Action item: Output each of the entries exactly, skipping every picture they contain.

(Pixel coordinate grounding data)
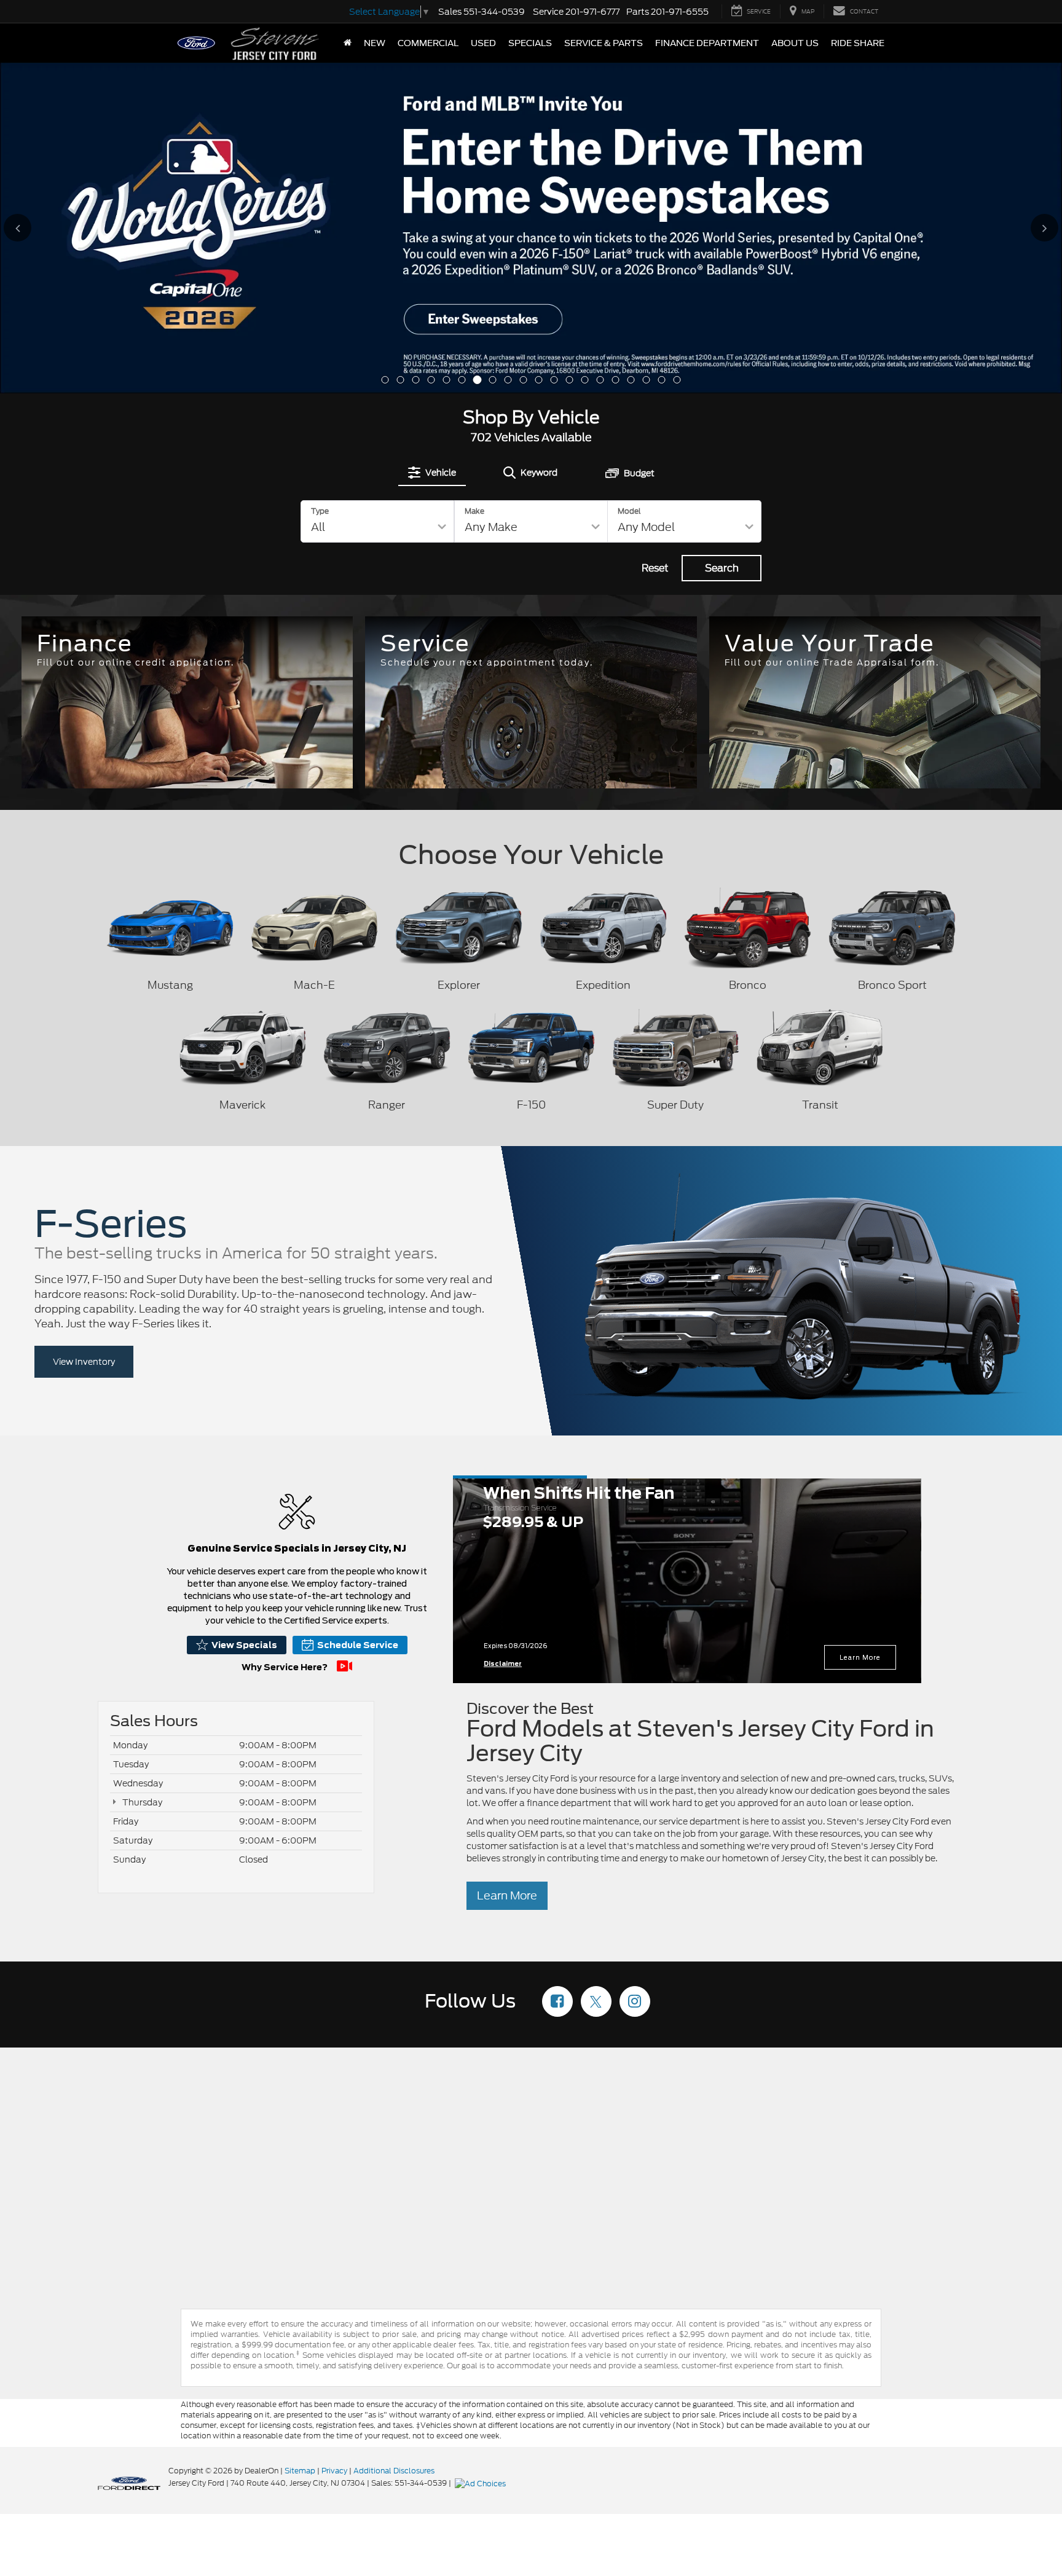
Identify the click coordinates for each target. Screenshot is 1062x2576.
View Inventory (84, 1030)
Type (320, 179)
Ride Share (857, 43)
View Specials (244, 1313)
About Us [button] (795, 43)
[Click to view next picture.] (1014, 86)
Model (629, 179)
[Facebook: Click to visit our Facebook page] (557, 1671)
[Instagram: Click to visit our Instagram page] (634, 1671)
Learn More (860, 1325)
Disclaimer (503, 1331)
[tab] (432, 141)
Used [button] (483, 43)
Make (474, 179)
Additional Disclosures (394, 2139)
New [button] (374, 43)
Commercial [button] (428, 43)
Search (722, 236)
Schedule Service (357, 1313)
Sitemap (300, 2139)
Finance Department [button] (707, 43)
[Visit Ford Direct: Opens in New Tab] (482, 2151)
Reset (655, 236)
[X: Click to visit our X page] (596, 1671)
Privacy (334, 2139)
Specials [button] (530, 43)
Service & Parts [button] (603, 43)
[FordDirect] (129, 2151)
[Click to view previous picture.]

Your response:
Identify the click coordinates for each target. Screenshot is 1062x2576.
View Inventory (84, 1030)
Type (320, 179)
Ride Share (857, 43)
View Specials (244, 1313)
About Us [button] (795, 43)
[Click to view next picture.] (1014, 86)
Model (629, 179)
[Facebook: Click to visit our Facebook page] (557, 1671)
[Instagram: Click to visit our Instagram page] (634, 1671)
Learn More (860, 1325)
Disclaimer (503, 1331)
[tab] (432, 141)
Used [button] (483, 43)
Make (474, 179)
Additional Disclosures (394, 2139)
New [button] (374, 43)
Commercial [button] (428, 43)
Search (722, 236)
Schedule Service (357, 1313)
Sitemap (300, 2139)
Finance Department [button] (707, 43)
[Visit Ford Direct: Opens in New Tab] (482, 2151)
Reset (655, 236)
[X: Click to visit our X page] (596, 1671)
Privacy (334, 2139)
Specials [button] (530, 43)
Service & Parts [button] (603, 43)
[FordDirect] (129, 2151)
[Click to view previous picture.]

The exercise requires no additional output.